Aim of the exercise →
Please tally the lines in the records that include the word "گذاری" and answer with the bare number.

Material to process →
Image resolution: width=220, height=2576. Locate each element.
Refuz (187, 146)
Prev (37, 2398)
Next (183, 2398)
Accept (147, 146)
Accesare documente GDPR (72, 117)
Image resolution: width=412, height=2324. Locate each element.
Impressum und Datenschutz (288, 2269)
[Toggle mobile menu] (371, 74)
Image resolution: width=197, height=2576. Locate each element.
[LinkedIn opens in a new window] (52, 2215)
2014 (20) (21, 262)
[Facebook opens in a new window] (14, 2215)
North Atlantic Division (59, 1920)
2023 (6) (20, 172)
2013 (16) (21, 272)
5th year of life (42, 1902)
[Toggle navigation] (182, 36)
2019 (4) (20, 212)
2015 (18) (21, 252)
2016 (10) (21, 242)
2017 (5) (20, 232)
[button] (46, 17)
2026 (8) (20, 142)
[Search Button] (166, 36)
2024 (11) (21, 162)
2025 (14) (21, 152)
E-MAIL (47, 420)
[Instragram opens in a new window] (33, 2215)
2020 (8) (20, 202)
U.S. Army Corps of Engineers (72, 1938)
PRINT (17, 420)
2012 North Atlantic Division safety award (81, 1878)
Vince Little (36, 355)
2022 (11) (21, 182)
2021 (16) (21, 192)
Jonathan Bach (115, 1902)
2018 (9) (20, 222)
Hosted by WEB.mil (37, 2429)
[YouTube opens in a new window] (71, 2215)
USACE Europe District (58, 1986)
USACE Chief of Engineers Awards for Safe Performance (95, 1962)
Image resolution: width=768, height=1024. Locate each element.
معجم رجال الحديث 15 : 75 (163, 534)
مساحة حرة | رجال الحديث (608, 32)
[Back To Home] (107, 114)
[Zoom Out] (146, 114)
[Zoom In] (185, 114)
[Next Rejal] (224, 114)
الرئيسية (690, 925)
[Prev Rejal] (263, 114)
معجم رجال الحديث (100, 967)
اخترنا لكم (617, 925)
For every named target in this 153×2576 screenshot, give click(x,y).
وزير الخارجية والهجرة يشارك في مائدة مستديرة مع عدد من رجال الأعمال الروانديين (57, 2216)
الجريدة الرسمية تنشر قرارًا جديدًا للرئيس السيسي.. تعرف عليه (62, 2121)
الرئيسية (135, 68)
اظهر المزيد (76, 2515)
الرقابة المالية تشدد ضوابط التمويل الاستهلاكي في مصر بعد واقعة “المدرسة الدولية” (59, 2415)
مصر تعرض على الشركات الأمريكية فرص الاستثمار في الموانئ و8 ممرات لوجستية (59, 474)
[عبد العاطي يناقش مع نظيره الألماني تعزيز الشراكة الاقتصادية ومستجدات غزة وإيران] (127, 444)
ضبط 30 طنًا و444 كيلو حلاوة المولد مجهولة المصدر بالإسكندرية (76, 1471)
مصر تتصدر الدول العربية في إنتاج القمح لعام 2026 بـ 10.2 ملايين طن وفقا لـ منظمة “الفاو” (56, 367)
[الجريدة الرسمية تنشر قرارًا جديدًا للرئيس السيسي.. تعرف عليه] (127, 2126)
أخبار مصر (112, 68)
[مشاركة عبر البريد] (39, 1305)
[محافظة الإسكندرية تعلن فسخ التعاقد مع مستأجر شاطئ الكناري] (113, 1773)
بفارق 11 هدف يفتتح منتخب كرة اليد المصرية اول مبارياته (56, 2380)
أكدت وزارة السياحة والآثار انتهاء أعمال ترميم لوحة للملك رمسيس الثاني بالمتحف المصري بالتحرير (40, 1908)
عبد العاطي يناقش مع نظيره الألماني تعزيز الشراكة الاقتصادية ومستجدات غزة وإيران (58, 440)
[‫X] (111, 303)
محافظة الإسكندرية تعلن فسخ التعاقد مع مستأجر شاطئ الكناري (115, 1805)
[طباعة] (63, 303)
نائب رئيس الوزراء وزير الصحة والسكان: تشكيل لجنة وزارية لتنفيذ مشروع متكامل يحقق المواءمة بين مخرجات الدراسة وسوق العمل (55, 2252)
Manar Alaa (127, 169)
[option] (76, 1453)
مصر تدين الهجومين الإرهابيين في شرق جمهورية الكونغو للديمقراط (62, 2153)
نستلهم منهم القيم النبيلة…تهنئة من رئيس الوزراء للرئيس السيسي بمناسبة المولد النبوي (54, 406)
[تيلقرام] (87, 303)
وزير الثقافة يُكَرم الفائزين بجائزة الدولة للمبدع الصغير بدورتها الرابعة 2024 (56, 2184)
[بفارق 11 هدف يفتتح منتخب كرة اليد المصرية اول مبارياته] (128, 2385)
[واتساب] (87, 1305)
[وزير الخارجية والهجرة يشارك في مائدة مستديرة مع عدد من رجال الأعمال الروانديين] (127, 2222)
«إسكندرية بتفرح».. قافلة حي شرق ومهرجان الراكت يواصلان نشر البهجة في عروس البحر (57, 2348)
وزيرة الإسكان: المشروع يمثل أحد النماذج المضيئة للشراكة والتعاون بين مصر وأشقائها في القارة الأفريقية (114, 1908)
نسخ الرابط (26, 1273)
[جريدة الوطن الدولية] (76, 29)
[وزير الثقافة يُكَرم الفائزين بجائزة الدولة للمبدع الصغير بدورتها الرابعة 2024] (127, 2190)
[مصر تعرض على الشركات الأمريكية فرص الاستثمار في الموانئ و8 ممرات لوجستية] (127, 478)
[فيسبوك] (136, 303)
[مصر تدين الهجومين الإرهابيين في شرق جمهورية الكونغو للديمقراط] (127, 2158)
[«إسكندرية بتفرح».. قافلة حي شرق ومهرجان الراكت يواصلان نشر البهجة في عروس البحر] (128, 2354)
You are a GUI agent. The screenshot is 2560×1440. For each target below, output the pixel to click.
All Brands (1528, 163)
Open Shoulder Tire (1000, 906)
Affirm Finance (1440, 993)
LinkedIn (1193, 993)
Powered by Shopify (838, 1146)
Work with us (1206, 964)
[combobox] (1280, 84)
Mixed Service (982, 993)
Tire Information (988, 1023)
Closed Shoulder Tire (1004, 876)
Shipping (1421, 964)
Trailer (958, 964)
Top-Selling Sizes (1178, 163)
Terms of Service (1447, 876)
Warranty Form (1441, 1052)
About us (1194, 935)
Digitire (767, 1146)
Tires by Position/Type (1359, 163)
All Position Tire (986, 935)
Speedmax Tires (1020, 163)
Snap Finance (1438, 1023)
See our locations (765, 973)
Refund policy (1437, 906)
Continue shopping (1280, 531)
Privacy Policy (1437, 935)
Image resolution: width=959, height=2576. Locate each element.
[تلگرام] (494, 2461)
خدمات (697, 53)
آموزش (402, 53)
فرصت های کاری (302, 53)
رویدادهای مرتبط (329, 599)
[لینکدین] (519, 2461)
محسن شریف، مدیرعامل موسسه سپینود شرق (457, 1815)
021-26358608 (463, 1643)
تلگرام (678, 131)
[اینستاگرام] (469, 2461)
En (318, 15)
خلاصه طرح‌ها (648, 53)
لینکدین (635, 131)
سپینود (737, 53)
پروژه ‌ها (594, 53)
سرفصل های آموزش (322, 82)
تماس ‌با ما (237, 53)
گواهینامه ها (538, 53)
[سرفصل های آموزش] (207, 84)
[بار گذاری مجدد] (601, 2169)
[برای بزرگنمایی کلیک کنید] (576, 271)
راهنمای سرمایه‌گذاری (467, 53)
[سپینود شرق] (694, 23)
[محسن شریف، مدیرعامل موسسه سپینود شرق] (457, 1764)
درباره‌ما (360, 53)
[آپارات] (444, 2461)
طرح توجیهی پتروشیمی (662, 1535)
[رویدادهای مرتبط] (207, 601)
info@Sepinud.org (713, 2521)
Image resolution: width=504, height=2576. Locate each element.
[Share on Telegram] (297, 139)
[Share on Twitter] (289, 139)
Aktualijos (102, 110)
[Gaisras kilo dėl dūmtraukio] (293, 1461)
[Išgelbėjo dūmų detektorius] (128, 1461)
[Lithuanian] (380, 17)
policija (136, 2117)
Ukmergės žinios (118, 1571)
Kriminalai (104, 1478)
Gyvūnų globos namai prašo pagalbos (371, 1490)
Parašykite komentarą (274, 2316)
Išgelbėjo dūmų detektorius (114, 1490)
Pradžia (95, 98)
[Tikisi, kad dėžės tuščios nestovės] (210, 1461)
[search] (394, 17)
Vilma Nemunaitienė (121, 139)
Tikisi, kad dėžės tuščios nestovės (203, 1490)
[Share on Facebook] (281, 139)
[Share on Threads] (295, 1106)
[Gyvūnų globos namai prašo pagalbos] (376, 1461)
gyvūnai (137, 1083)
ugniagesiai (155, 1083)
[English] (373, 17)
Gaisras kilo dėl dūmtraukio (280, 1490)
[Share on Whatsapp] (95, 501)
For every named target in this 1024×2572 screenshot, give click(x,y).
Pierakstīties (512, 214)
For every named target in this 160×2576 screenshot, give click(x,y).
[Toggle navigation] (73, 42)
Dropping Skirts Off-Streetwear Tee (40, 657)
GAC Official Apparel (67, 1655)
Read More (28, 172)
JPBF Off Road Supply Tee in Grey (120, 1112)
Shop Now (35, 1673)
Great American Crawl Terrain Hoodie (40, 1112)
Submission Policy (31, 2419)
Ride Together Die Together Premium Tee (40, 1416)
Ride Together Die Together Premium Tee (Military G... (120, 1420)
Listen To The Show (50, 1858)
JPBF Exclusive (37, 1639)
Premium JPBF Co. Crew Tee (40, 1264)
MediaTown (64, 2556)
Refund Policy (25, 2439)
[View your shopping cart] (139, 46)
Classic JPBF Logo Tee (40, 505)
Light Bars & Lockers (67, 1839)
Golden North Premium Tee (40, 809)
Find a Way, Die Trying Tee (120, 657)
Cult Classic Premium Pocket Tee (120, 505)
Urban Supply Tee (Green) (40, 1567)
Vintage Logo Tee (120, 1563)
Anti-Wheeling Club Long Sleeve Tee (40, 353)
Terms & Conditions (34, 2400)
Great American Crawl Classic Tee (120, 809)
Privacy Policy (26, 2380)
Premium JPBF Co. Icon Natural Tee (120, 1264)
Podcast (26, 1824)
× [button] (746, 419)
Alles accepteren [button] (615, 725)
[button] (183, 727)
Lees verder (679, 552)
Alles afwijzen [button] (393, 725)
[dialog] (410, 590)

Your solution →
2